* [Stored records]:
---+---

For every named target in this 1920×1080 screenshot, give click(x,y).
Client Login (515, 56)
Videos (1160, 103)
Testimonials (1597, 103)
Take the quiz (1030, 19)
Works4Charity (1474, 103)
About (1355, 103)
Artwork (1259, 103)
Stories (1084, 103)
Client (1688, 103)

---+---

* [WHAT YOU SHOULD DO]: Could you output the lines above, exactly as written, from the one containing "Videos (1160, 103)" through the last, with both ends included and no others?

* [WRITTEN SOLUTION]:
Videos (1160, 103)
Testimonials (1597, 103)
Take the quiz (1030, 19)
Works4Charity (1474, 103)
About (1355, 103)
Artwork (1259, 103)
Stories (1084, 103)
Client (1688, 103)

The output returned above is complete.